Records for the exercise »
--- --- ---

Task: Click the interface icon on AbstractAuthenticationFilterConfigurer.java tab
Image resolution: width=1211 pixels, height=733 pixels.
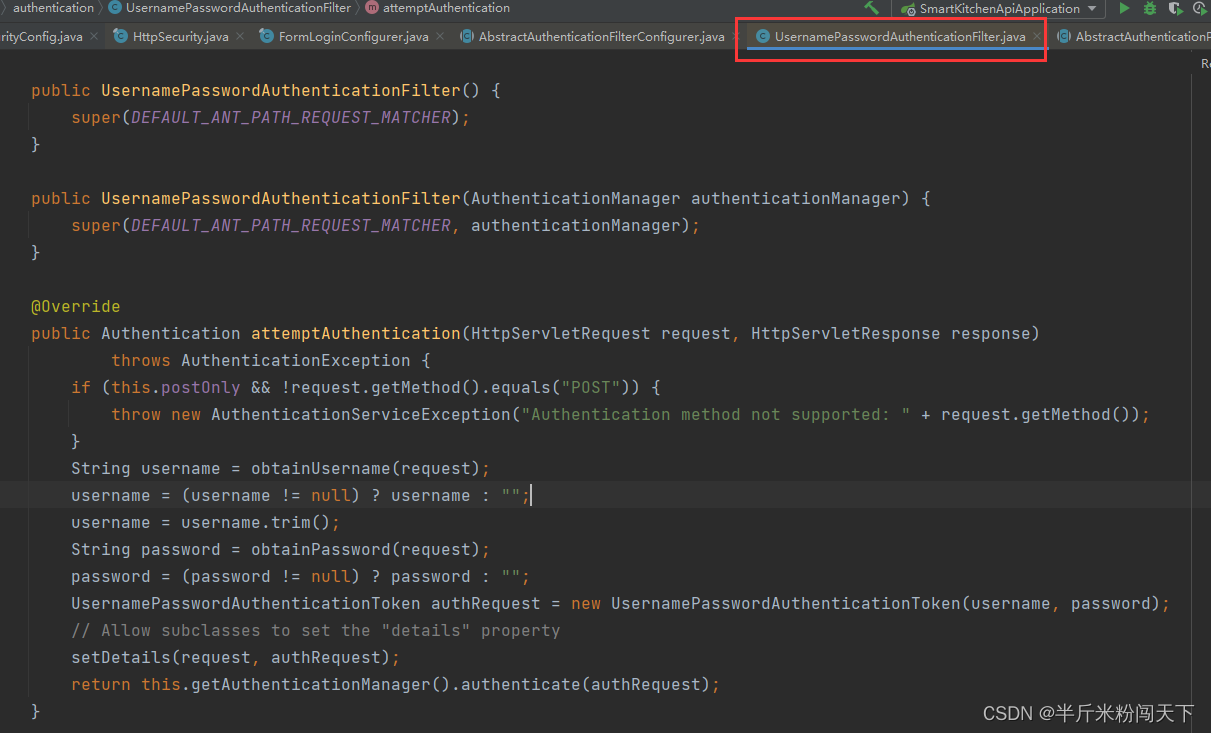Action: pos(466,35)
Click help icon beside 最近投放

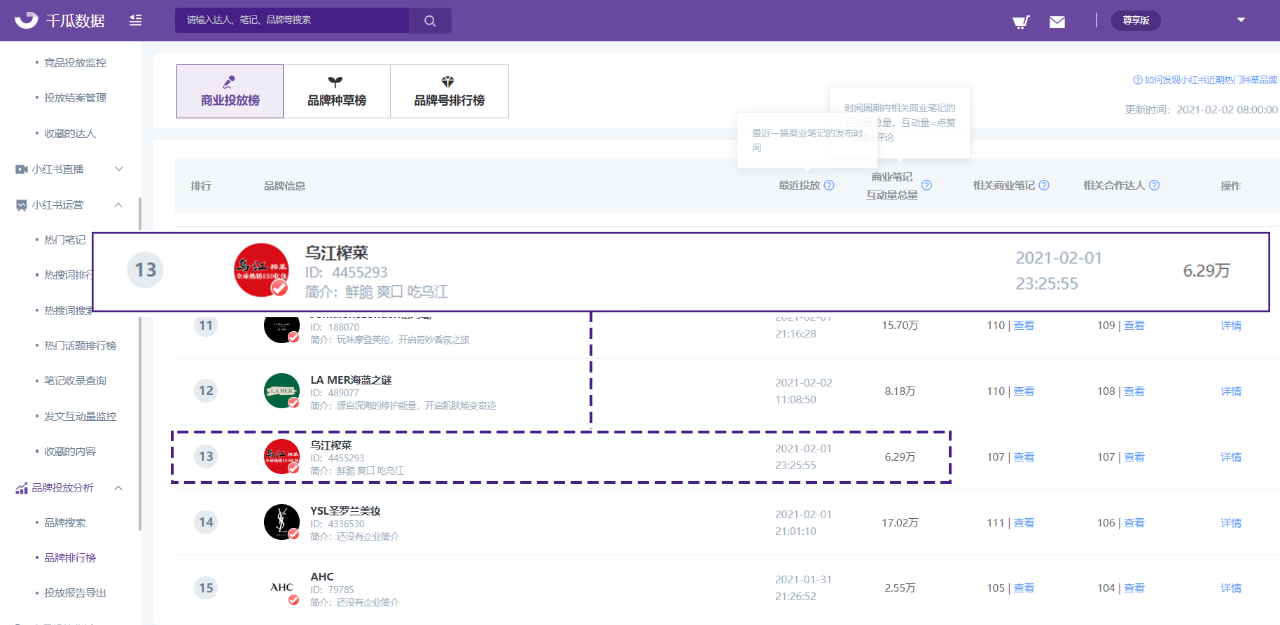(829, 185)
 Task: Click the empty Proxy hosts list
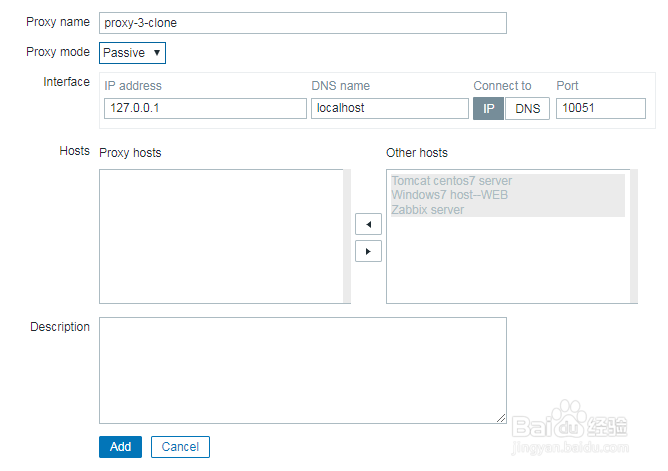pos(220,235)
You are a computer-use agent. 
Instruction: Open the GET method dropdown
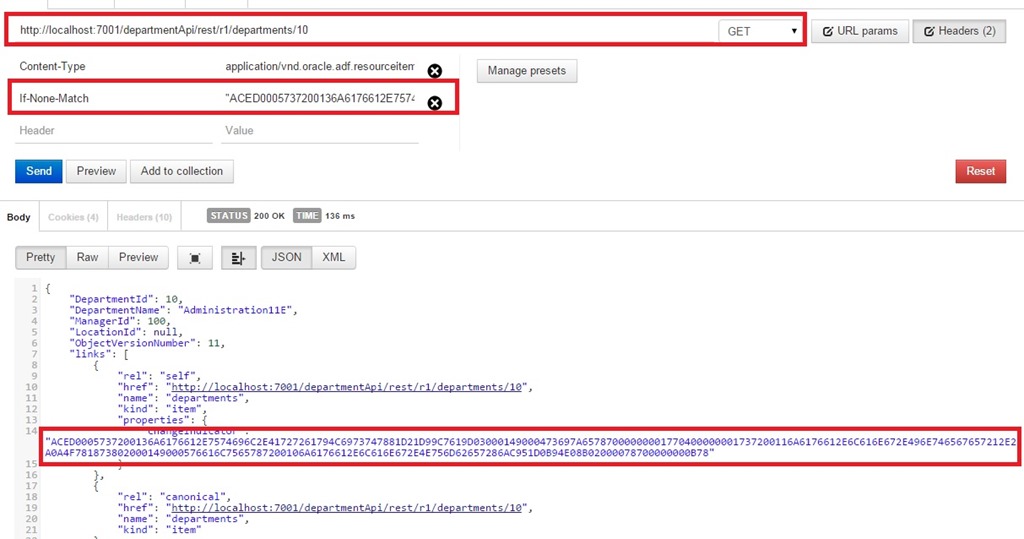tap(761, 31)
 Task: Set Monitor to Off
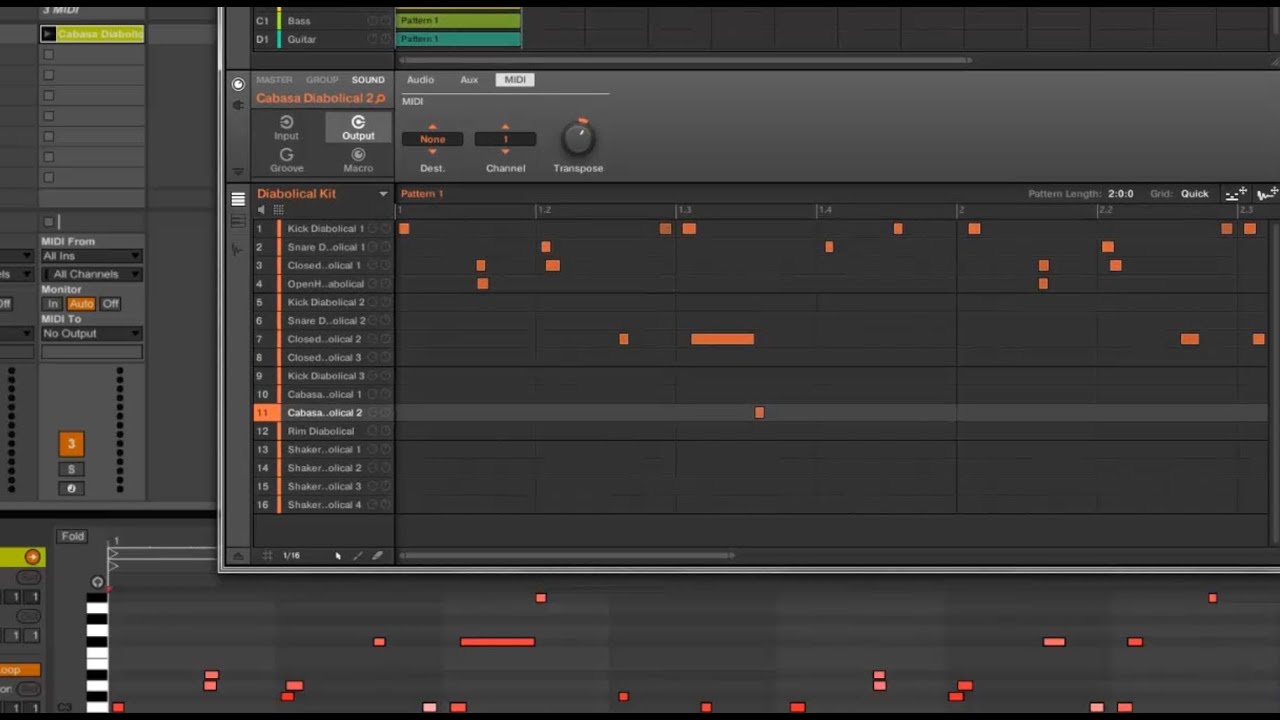point(110,304)
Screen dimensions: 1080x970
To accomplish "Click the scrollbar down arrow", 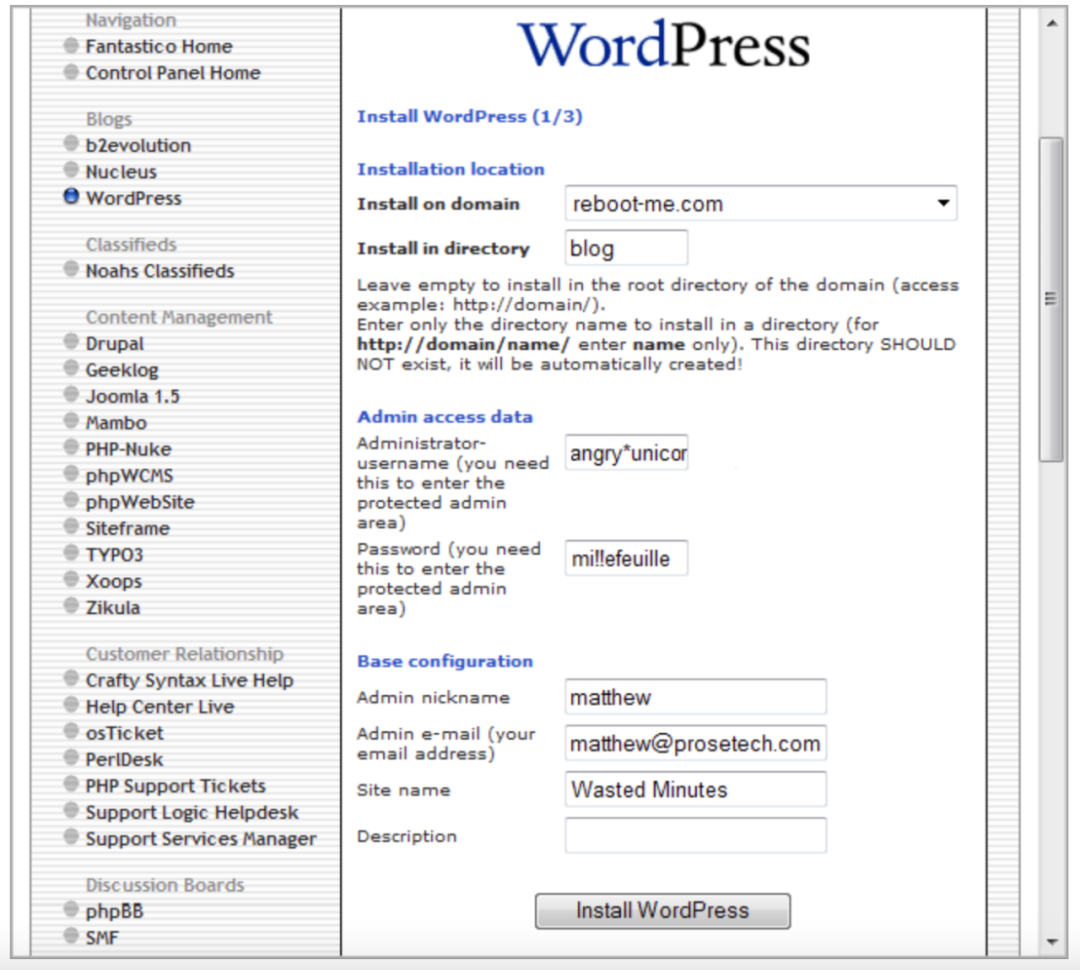I will pos(1050,941).
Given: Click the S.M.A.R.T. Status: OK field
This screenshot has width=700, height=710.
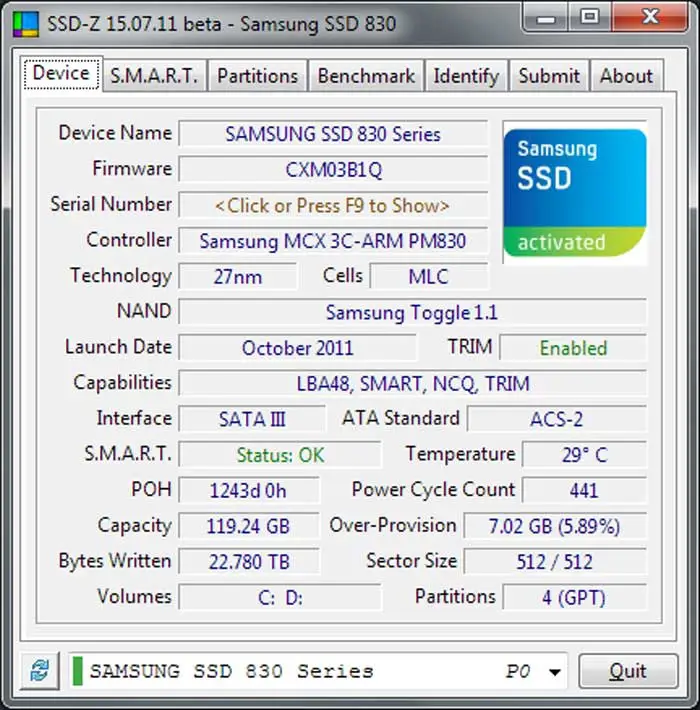Looking at the screenshot, I should tap(280, 455).
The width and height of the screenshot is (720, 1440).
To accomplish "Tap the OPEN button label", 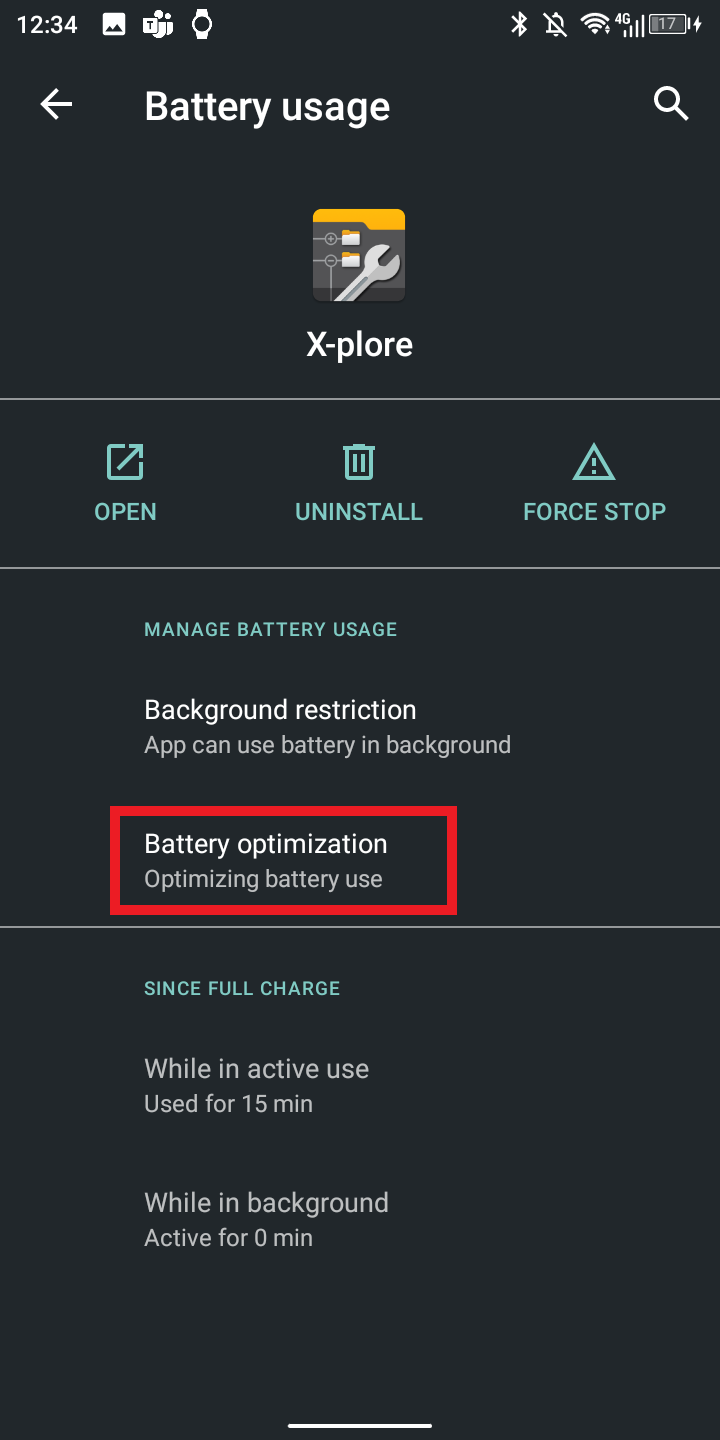I will coord(125,512).
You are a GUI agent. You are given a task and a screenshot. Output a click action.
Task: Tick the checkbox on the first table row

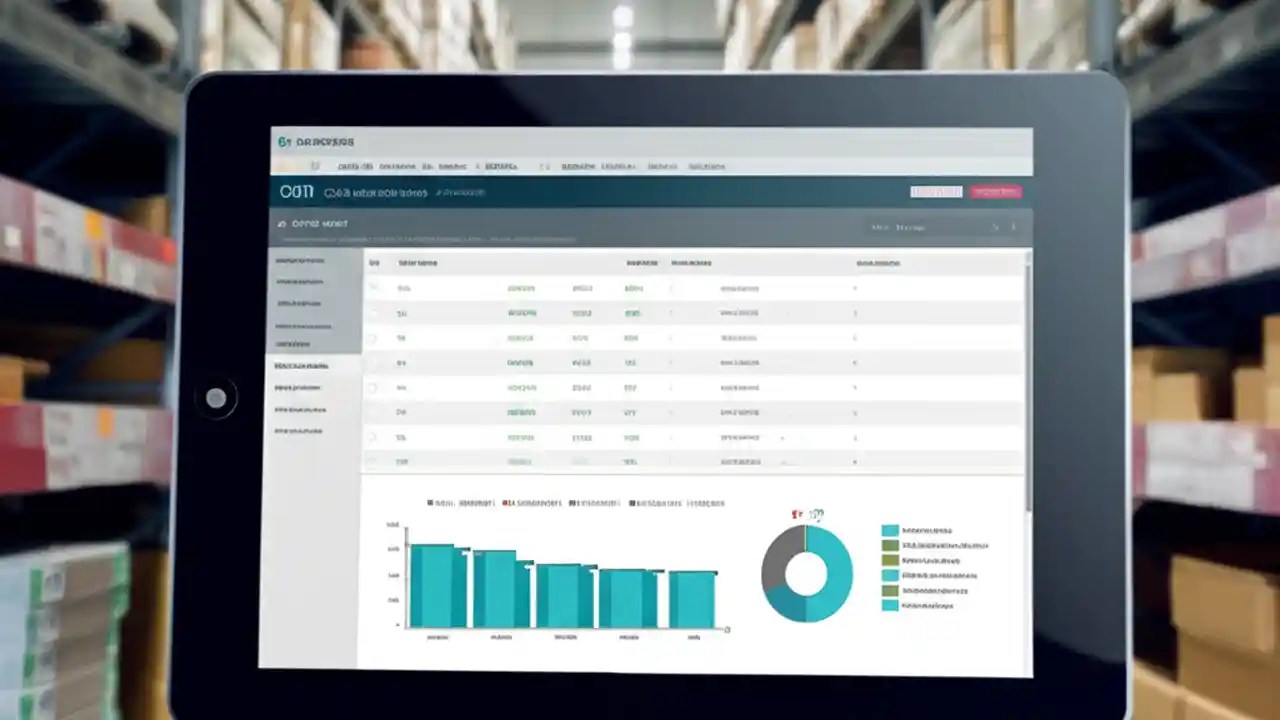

--- --- ---

Description of the task » The lines from the start of the records above through the line that holds "Screen dimensions: 1080x970" are to be copied exactly, both ends included, and no pictures are to be copied.

The completed task »
Task: Click the interface icon on AbstractAuthenticationFilterConfigurer.java tab
Image resolution: width=1211 pixels, height=733 pixels.
Action: pos(466,35)
Click help icon beside 最近投放

(829, 185)
 Task: Click the empty Proxy hosts list
pos(220,235)
You are a computer-use agent. 
Instruction: Open the GET method dropdown
tap(761, 31)
 Task: Set Monitor to Off
point(110,304)
Screen dimensions: 1080x970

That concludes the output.